**Exercise description:**
Every line below that contains the word "computer" must be copied.

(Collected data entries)
******

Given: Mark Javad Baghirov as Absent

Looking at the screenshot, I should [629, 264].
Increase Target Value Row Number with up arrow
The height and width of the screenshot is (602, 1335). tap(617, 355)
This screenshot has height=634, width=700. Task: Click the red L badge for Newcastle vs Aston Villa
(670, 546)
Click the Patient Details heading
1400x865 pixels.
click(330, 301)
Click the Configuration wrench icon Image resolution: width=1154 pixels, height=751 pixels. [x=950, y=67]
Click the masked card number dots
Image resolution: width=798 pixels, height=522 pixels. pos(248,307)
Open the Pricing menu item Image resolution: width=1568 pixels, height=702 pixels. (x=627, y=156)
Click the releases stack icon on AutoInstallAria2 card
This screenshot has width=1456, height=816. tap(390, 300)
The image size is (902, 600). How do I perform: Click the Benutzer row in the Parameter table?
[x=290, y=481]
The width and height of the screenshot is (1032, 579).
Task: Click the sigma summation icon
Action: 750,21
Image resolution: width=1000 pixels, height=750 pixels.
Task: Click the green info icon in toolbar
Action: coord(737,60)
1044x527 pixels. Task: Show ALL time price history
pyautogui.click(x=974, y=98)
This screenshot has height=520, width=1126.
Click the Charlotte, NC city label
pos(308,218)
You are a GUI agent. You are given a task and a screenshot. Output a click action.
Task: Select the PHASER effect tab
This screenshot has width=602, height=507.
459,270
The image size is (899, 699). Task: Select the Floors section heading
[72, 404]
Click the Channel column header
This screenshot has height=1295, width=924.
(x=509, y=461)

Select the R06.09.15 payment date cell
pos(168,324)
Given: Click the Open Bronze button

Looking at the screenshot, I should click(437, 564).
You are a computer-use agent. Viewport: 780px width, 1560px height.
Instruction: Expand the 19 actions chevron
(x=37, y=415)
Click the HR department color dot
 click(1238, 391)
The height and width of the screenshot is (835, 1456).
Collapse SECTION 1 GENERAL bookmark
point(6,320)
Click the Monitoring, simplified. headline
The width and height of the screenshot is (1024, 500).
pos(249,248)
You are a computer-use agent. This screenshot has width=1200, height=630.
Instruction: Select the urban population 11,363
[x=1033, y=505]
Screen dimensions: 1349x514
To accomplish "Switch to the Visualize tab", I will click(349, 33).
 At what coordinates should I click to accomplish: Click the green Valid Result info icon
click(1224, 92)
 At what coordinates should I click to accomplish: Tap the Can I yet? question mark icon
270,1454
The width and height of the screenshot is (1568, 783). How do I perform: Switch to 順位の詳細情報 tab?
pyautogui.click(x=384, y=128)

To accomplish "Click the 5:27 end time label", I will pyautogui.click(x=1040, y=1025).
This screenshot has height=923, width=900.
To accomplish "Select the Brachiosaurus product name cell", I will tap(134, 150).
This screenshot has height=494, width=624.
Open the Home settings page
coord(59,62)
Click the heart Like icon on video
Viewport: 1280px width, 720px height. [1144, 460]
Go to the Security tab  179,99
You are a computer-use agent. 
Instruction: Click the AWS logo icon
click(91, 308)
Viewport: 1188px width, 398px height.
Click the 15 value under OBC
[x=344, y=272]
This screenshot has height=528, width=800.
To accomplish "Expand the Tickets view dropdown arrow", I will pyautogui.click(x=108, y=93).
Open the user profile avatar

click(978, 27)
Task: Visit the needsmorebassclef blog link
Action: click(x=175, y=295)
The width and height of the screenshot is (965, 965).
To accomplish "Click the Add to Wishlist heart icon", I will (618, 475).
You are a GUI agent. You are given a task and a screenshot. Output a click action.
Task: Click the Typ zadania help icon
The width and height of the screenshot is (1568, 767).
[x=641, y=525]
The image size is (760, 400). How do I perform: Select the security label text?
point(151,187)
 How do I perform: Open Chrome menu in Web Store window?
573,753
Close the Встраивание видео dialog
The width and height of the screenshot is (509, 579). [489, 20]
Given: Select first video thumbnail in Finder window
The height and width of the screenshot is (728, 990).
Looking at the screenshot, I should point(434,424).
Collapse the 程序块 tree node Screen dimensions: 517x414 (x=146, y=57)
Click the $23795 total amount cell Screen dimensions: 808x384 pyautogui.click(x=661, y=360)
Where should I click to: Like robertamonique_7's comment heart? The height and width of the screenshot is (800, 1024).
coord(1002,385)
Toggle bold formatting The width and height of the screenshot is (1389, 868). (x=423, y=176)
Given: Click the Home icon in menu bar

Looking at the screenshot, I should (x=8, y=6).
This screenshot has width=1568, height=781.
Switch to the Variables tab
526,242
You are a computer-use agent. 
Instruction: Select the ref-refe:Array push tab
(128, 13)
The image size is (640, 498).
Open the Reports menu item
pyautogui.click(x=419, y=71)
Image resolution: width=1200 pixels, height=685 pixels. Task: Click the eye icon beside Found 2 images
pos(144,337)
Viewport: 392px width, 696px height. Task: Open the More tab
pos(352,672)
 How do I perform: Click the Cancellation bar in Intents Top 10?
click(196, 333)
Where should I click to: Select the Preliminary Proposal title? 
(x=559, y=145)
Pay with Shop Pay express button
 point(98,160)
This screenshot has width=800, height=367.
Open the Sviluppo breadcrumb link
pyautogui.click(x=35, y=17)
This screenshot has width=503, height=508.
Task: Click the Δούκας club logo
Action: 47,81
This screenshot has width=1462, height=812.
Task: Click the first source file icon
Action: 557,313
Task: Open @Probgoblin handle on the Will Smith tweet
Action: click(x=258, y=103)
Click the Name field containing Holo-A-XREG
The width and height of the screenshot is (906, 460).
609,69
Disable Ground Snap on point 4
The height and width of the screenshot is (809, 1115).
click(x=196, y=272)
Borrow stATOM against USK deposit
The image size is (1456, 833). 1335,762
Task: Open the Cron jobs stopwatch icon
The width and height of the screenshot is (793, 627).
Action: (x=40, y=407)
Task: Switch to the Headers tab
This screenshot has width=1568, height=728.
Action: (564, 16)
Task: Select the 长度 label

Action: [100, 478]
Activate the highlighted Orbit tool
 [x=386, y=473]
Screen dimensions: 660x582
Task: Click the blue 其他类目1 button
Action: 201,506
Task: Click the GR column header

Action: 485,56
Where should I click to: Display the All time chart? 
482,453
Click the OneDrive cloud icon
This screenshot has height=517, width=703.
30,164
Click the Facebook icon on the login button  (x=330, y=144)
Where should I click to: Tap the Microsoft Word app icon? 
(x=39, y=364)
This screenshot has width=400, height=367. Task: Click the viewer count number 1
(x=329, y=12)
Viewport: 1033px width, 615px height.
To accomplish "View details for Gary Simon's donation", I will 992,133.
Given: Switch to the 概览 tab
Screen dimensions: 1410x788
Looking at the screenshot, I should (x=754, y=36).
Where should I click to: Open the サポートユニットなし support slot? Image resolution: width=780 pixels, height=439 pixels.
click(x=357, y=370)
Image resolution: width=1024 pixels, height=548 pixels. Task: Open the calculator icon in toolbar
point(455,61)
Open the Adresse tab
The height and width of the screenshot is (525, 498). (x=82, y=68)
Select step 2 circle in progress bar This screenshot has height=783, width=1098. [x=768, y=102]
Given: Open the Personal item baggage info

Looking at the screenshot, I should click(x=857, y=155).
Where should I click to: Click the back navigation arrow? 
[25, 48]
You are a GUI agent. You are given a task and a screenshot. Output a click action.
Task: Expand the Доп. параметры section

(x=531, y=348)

******

**Reply:**
You are a computer-use agent. Viewport: 780px width, 1560px height.
You are a computer-use agent. This screenshot has width=1200, height=630.
You are a computer-use agent. 
You are a computer-use agent. 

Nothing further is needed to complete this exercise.